Jesus knows I have only one wish in this world: to love Him and Him alone. For the rest He has carte blanche to do as He pleases in my regard. I just leave myself in His loving hands, and so have no anxiety or care, but great peace of soul.
Take, O Lord, and receive my liberty, my health and strength, my limbs, my flesh, my blood, my very life. Do with me just as You wish; I embrace all lovingly – sufferings, wounds, death if only it will glorify You one tiny bit.

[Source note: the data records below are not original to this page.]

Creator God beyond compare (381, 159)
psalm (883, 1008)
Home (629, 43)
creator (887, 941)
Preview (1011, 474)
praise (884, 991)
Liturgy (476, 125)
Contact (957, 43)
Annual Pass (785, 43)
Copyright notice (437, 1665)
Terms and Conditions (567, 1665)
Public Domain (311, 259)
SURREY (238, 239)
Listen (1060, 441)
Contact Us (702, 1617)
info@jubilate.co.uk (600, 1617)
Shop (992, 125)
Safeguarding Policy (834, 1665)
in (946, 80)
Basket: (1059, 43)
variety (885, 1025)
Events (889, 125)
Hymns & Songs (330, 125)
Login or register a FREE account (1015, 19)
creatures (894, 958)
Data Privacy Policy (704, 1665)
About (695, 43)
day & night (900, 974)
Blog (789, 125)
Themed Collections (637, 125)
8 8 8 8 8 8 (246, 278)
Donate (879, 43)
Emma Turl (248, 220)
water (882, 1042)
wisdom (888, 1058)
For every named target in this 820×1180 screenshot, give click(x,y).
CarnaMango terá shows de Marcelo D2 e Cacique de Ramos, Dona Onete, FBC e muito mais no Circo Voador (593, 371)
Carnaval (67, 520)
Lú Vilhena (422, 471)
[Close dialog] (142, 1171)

COMMENT: The confident embrace of God’s will, even if this means suffering and difficulties, is the hallmark of holiness. In today’s quote, Fr Doyle shows us his complete acceptance of God’s will. Every time we say the Our Father, we express our willingness that God’s will be done on earth. Perhaps we think very little about what this means. So often we really mean that we want our will to be done; so often we can automatically assume that God’s will should always coincides nicely with our own. But it doesn’t always happen this way. Some of the most difficult moments in life occur when God’s will fundamentally differs from our own. In such circumstances we may have to struggle to trust in God, and remember that He is a loving Father who directs everything to our ultimate good, even if it means suffering in the short term. We see the truth of this again and again in the lives of the saints. We see the serenity of victim souls like St Therese or St Gemma Galgani despite their illness; we see the cheerfulness of martyrs as they face death; we see the joy of St Francis or St Teresa or St John of the Cross as they embraced radical poverty. We see the good humour of Fr Doyle himself so eloquently expressed in all of his letters sent home from the trenches. Closer to our own time we see the example of Blessed Chiara Luce Badano who died at the age of 18 in 1990 from bone cancer. Her parents report that she went through a short struggle to accept the cross of cancer, but having once accepted it, she radiated peace and serenity. None of this is easy to do. It is certainly easy to write and to theorise about the life of the saints when all is going well, but it is surely more difficult to embrace (not merely “accept”) God’s will when we truly face great difficulties. Yet that is what sanctity ultimately means. While we should not pretend that it is easily acquired, ultimately there is a peace to be found in abandoning ourselves into God’s loving hands. The challenge is to learn how to willingly find this abandonment and peace at all times of life, not just when we have run out of options and have no choice but to accept the finality of God’s will.
Fr Doyle’s prayer today is very similar to the Suscipe of St Ignatius, founder of the Jesuits. Here is the full text of St Ignatius’ prayer:
Receive, O Lord, all my liberty. Take my memory, my understanding, and my entire will. Whatsoever I have or hold, You have given me; I give it all back to You and surrender it wholly to be governed by your will. Give me only your love and your grace, and I am rich enough and ask for nothing more.